Indeed, since 2010, the OECD has adopted a harmonised definition of cities backed by governments, called “functional urban areas”. This was done in collaboration with the European Commission and has led to a unique database that allows us to make meaningful comparisons between metropolitan areas in different OECD countries on trends related to demographics, income, air quality and a range of other topics through the more than 50 indicators available. We have now extended this approach on a global scale.
What have we learned by applying our new global definitions? Let me highlight three main findings of the report.

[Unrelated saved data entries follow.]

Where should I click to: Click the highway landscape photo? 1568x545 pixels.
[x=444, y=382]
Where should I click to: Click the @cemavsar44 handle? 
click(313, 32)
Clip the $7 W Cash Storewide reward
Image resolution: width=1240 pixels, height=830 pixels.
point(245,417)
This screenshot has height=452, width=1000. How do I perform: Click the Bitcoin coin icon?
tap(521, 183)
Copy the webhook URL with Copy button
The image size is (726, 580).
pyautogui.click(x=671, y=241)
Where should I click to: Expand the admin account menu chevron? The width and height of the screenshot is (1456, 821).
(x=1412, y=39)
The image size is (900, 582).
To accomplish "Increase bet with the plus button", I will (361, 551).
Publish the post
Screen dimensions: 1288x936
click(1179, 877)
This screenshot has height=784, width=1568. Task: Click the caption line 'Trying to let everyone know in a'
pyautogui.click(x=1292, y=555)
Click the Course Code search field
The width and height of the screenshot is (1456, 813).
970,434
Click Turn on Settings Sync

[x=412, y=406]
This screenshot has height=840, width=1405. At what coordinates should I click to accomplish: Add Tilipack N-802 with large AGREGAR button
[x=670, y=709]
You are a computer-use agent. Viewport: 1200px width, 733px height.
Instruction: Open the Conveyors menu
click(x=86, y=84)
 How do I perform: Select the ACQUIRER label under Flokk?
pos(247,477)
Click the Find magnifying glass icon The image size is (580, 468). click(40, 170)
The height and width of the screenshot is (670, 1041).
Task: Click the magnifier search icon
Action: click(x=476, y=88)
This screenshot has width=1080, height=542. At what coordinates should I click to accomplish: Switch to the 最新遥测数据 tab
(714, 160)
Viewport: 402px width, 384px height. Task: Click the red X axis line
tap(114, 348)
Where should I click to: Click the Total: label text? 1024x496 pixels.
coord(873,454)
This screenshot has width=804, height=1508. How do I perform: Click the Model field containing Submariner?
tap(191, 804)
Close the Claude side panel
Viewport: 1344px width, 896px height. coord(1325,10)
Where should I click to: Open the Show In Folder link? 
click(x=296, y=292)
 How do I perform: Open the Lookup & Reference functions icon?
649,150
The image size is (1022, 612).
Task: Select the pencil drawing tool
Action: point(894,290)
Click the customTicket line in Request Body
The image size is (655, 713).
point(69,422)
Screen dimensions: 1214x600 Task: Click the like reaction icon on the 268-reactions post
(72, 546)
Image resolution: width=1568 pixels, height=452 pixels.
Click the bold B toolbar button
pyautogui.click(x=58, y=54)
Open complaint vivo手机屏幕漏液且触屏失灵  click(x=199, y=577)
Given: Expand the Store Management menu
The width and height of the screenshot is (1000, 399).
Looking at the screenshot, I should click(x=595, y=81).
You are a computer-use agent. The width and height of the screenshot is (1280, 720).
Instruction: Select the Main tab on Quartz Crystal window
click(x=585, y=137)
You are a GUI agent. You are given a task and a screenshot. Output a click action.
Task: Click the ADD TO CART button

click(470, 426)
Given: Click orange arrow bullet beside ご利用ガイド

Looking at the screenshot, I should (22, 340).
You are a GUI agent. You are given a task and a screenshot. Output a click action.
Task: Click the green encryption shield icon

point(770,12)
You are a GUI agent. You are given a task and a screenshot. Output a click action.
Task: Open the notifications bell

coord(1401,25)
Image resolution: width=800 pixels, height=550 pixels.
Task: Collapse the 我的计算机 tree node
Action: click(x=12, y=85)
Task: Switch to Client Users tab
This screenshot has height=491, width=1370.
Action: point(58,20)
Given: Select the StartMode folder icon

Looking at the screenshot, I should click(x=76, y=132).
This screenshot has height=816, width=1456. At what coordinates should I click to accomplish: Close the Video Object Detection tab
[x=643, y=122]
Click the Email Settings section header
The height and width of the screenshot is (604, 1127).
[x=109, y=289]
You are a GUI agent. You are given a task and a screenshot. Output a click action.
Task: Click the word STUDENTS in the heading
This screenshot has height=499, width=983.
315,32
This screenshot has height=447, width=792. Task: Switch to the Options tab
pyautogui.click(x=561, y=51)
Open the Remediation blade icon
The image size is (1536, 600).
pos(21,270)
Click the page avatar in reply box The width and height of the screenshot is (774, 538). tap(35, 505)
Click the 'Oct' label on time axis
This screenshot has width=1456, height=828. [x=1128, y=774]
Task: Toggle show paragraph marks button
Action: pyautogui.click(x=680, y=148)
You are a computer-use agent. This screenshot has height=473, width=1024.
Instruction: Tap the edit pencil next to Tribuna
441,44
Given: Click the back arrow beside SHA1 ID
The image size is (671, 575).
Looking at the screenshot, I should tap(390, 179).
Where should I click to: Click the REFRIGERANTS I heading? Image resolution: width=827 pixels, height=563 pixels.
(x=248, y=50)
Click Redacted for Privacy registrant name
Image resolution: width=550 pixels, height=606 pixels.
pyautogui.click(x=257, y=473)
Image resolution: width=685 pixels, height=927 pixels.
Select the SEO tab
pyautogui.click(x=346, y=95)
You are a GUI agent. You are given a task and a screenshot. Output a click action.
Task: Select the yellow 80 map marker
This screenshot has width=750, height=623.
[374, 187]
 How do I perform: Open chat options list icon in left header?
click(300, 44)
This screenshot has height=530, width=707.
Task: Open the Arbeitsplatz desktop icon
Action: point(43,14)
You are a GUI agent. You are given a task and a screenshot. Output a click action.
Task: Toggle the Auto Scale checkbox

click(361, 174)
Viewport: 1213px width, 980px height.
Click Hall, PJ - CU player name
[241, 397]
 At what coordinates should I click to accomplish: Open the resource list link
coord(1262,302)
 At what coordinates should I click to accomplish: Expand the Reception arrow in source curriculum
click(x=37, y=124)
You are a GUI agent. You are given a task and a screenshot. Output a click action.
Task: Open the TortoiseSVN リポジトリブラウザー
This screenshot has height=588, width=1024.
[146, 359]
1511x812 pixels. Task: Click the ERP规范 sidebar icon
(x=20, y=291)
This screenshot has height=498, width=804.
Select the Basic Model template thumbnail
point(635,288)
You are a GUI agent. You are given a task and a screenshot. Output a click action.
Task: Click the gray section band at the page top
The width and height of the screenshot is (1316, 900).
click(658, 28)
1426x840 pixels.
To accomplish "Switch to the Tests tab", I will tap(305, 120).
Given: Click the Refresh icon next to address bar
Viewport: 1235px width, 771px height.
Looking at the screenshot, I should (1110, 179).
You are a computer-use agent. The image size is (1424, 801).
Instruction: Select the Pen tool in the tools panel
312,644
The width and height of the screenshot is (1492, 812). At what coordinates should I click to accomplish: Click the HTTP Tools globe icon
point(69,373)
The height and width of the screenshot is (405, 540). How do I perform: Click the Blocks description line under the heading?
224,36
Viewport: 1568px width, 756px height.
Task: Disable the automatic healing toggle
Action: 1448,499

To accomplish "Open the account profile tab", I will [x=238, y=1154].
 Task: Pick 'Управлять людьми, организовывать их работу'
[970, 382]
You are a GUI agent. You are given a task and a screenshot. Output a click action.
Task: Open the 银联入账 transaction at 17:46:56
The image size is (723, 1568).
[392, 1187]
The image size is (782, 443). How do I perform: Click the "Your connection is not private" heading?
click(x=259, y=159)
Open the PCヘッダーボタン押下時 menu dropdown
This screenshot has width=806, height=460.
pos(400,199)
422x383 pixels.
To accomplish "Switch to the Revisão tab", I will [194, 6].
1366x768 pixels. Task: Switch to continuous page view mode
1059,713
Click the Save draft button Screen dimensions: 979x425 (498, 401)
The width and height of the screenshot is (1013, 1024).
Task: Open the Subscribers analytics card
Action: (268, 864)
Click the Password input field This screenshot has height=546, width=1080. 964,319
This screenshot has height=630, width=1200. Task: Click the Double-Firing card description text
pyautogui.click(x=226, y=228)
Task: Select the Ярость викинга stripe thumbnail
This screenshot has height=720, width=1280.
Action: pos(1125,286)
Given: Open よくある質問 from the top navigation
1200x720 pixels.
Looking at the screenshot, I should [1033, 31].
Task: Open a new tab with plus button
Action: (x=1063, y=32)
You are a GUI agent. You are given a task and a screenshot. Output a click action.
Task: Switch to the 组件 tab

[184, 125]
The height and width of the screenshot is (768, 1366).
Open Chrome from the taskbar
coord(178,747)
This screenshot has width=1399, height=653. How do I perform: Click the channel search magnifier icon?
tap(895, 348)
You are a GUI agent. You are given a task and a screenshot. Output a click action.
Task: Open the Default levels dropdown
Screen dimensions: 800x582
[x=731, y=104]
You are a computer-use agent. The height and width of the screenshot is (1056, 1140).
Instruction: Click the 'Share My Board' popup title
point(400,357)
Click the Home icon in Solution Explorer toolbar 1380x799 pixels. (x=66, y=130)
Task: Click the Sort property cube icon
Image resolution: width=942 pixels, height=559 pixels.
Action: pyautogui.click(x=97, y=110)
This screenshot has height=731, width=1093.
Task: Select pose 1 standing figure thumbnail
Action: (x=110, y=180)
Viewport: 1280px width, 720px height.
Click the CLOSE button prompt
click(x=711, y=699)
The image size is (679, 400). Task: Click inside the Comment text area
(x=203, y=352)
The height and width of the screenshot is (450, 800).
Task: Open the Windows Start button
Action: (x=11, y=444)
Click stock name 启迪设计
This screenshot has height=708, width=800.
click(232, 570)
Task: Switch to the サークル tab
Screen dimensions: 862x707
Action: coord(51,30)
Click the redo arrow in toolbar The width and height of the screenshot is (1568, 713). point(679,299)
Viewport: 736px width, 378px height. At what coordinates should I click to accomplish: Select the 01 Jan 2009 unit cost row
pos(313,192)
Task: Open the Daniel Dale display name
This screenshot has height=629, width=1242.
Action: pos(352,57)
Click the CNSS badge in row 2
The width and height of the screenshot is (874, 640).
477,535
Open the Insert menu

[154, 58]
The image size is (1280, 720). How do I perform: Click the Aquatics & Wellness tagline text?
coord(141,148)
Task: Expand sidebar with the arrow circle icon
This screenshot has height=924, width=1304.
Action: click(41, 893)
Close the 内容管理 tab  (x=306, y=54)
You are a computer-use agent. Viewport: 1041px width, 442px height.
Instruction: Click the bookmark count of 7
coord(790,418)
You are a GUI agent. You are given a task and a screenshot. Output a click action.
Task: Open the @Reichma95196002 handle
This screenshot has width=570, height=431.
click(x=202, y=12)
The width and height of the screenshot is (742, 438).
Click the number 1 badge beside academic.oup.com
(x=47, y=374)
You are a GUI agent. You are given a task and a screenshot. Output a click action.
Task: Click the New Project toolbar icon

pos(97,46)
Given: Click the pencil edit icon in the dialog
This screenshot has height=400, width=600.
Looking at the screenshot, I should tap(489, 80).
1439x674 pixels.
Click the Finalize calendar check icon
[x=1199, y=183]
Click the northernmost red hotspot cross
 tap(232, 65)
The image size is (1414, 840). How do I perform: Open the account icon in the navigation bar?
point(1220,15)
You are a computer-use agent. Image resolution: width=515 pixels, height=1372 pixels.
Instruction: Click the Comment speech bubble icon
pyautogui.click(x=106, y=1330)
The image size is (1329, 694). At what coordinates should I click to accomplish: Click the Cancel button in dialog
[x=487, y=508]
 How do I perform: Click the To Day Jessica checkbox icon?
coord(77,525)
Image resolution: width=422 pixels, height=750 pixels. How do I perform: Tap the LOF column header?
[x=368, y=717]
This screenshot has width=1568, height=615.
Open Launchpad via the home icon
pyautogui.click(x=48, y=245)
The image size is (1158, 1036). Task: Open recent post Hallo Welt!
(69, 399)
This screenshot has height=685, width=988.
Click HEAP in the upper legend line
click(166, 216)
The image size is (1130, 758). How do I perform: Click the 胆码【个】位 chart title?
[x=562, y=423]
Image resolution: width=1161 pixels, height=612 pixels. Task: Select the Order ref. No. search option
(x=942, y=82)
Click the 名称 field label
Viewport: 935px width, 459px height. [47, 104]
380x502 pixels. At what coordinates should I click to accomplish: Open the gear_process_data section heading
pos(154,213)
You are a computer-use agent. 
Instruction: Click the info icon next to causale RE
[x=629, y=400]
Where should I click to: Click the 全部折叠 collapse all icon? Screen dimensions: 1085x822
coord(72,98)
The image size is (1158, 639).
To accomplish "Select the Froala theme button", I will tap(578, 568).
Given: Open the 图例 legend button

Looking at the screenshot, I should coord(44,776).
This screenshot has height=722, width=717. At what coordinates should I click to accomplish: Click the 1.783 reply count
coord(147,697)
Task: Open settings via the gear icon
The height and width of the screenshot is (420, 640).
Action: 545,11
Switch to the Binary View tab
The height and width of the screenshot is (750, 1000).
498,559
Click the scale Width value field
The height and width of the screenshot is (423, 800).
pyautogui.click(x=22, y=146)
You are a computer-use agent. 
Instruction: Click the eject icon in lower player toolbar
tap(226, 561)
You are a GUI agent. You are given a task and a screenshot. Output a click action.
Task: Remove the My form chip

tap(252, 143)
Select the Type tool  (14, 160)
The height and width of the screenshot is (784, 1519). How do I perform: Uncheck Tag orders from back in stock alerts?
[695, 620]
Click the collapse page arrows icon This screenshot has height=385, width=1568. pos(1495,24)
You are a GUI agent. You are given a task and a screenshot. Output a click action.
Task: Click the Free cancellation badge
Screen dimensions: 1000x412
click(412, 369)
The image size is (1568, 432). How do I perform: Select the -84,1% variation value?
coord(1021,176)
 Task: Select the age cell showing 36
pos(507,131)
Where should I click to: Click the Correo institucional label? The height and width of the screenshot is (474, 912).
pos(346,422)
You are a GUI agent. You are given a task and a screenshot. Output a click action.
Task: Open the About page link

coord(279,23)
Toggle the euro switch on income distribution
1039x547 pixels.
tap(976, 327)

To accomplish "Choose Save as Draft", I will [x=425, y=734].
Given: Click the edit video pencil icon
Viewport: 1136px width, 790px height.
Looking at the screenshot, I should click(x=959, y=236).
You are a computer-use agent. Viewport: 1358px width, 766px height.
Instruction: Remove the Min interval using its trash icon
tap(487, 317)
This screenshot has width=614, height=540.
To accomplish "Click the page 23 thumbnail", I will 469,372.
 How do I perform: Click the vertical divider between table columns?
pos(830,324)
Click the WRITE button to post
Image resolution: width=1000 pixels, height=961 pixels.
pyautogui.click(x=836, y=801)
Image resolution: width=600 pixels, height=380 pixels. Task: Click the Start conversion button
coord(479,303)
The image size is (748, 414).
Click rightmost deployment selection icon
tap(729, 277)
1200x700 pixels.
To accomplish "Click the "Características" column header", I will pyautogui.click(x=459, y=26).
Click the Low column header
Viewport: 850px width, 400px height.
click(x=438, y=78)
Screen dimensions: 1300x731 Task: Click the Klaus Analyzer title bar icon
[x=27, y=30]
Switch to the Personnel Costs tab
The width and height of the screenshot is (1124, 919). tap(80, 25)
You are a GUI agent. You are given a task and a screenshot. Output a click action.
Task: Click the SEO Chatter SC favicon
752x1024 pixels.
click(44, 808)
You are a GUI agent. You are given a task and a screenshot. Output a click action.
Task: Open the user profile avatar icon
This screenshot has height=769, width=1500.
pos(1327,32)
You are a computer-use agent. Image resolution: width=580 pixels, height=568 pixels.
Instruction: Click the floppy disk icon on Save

First, the global urbanisation process is uneven. Large metropolitan areas grow fastest, while many small and mid-sized metropolitan areas are shrinking. Since 2000, across the world, large metropolitan areas with more than one million inhabitants have grown by more than 400 million people. This has created formidable policy challenges for public transport, affordable housing and public service provision.
Towns are also growing and turning into cities and metropolitan areas, principally in Africa and South Asia. Around 4,000 new metropolitan areas emerged between 1975 and 2015, accounting for one third of all metropolitan areas in the world.
At the same time, one fifth of metropolitan areas are shrinking globally, mostly in East Asia and Europe, where population is stagnating or has started declining. In these countries, policymakers will have to ensure that public services such as education and health facilities remain accessible to residents. All this while facing tough budgetary pressures.
Second: the shape and form of many cities is changing. Cities around the world are not only growing but have tended to become denser, rather than sprawling. Since 1975, 70% of population growth in cities on average has occurred through densification, which means population has grown within old city borders. This result is rather surprising because the a priori is that cities tend to sprawl out of their historical boundaries.
Cities are densifying at different rates in different parts of the world. In lower income countries, densification grew at four times the rate of higher income countries.
This fast growth and increasing population density of cities raises many new challenges and accentuates old ones. This includes affordable housing, congestion, pollution and transport. In short, it poses questions about what sustainable development should be about, an issue that is now more pressing than ever.
In this context, climate change and particularly the COVID-19 pandemic demonstrate the vulnerability of accepting the status quo. We need to rethink and adapt cities to achieve greater resilience and enhance sustainable development around the world.
And third: cities still offer a higher quality of life than other areas in many respects. For the first time, we have a comprehensive assessment of differences in quality of life among different areas across the globe.
In most countries, city residents are on average more likely to be satisfied with their lives. They also tend to suffer less from health problems, enjoy more economic opportunities, and have greater access to services and technology.
Ladies and Gentlemen,
The report we are launching today sets the bar on how we analyse cities, metropolitan areas, and rural areas going forward. It is also a reminder of the important role that cities have in tackling the coronavirus pandemic.
The OECD stands ready to continue working with policymakers across the world and ensure that, with these new data, we are able to shape better policies for better cities, and better lives. Thank you.